The original site at Lady Margaret’s Medieval Hall dates back to the 11th century and was founded by the French Knight, William de Tracey, known to have been one of the assassins of Thomas à Becket, Archbishop of Canterbury.

Formerly St Margaret’s Chapel, her origins range from leper hospital to Almshouses, forming a group with the cottages next door on the same site.  An early reference to a three-day fair in 1247 granted by Henry III is recorded, showing that the hospital relied heavily on charitable giving and fund-raising for its survival.

In 1347 it fell to the patronage of Ford Abbey where Thomas Chard, Abbot of Ford, set about restoring the buildings, enlarging the leper hospital and Governor’s quarters and in 1530 (during the reign of Henry VIII), the present chapel was erected.

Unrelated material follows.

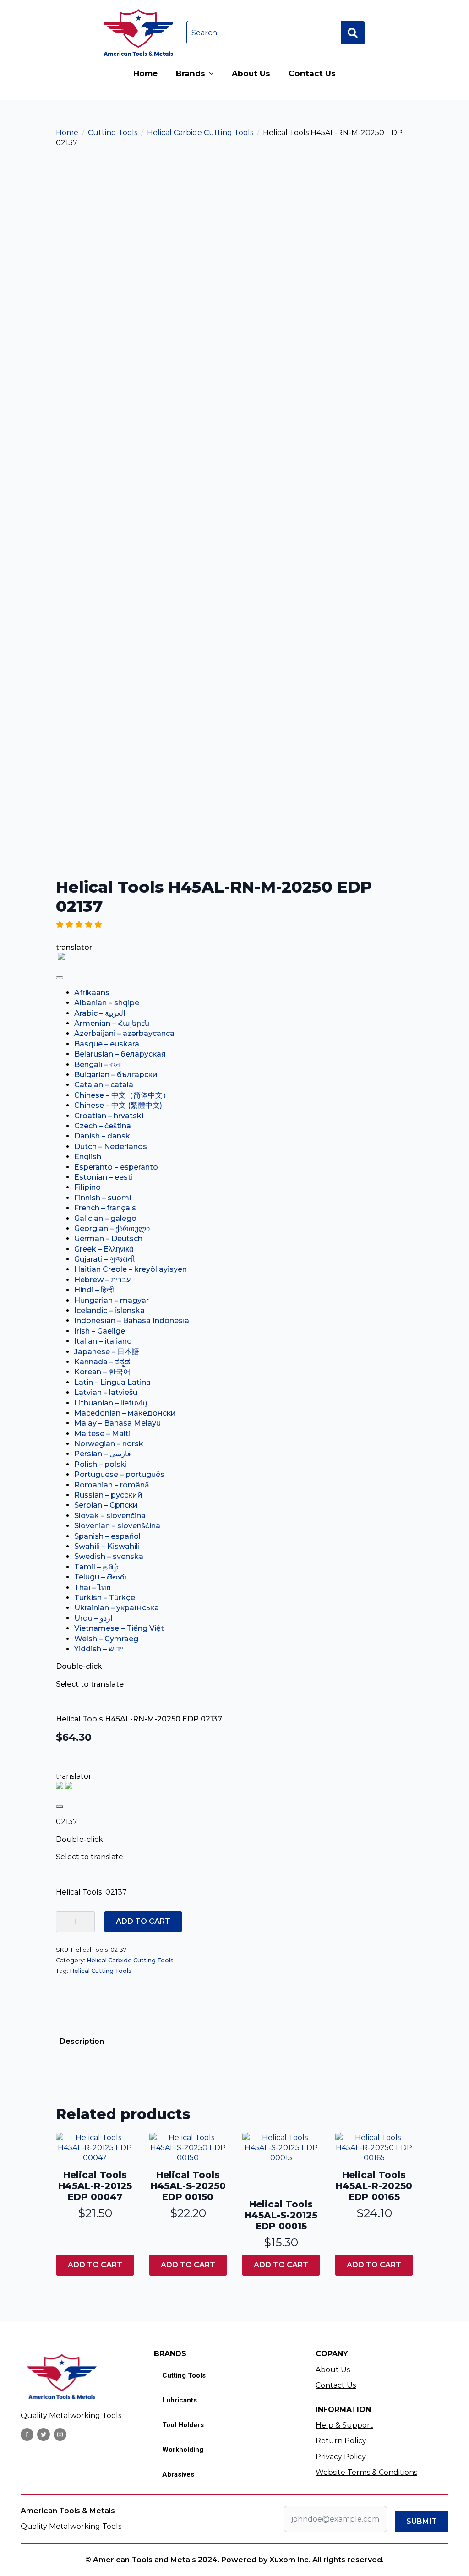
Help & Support (344, 2425)
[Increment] (87, 1921)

The tomb in the chapel is said to be that of Thomas Chard.

By the late 18th century the need for a leper hospital no longer existed and the complex was used as Almshouses for the poor and elderly.  The Governor of these Almshouses was required to read prayers to the residents twice a week in the chapel.

Until recently, regular services were held in St Margaret’s.  Now privately owned along with the cottages, this diminutive stone chapel, retains many of it’s original features, including its Tudor windows with stone hoods, ornate finials adorning the roof and fully functioning bell in the west gable should you wish to ring in good wishes to the new bride and groom!